La protagonista pasó por dos otros nombres hasta llegar a Vasilisa Berzhanskaya, que se presentó por primera vez en el Liceu. Lo hizo a lo grande, en un rol que pone de relieve las cualidades infrecuentes de una voz que se adapta muy bien a la de la reina de Babilonia. Este tipo de personajes, y Gioachino Rossini, parecen ser por ahora los que más le convienen y mejor canta. Voz ancha, cómoda en el grave y el agudo, capaz de agilidades, aunque no sean de las más precisas, buena dicción y expresividad. Nadie más llegó tan alto.
Por primera vez se presentó en una ópera fuera del barroco, que es su dominio, Franco Fagioli. El magnífico contratenor no debería repetir estos tentativos en una sala tan grande, con una orquesta tan alejada de las habituales suyas, ni con compañeros de volumen grande o incluso normal que hacen que la voz apenas se escuche, parezca inevitablemente aniñada y falta de color en el agudo y con un grave que él posee y maneja bien pero que no es el sonido más atractivo del mundo, en especial con los colores y matices que Rossini pide a Arsace.

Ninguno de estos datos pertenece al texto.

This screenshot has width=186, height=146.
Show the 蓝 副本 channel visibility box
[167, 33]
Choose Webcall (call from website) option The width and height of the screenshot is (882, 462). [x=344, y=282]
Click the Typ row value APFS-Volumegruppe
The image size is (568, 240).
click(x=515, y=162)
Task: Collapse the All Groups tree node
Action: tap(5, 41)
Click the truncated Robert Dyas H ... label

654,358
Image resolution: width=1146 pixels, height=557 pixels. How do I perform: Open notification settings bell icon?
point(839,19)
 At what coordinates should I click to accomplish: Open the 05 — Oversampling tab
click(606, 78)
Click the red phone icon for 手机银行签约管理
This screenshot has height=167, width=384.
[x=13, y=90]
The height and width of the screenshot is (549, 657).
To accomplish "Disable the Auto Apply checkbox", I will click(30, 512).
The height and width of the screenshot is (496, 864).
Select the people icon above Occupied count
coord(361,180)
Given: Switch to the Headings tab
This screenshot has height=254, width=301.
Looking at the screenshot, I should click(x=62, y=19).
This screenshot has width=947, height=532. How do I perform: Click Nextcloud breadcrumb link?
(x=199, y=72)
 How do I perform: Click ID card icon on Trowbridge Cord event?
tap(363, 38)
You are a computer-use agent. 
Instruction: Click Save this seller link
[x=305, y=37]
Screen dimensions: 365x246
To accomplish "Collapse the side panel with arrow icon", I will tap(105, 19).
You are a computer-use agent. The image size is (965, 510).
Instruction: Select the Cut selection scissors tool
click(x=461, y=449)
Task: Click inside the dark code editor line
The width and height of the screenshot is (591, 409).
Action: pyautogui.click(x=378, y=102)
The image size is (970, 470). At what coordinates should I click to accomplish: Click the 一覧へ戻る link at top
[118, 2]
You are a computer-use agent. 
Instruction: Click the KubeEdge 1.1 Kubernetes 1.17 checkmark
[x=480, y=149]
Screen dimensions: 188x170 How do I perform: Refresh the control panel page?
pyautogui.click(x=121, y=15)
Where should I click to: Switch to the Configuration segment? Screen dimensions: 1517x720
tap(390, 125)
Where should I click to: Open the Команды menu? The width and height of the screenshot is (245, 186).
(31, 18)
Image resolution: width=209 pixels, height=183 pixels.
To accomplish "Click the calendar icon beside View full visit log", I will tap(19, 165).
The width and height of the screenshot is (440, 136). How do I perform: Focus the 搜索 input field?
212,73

También Assur pasó por uno o dos nombres hasta que llegó Mirco Palazzi, que lo hizo muy bien, aunque su agudo no sea muy extenso ni la voz muy grande, y se lució en su escena de locura (algo menos en la cabaletta siguiente). Muy buena, pese a un timbre no demasiado personal y hoy algo velado, la intervención de Maxim Mironov en Idreno, el papel del tenor que esencialmente se resuelve en dos arias, algún recitativo y concertante.
Oronte tiene mucho que cantar pero nunca un solo: lo hizo bien (salvo en la emisión de algún agudo tirante) Antonio DiMatteo. Bien Patricia Calvache en Azema, discreto el Mitrane de Carlos Cosías y adecuado Marc Pujol en la voz de la sombra de Nino (cuyo asesinato anterior al comienzo de la obra mueve toda la acción de la misma).
El coro, preparado como siempre por Pablo Assante, tuvo sus momentos de lucimiento, aunque en el principio el sector femenino pareció algo descontrolado en los agudos.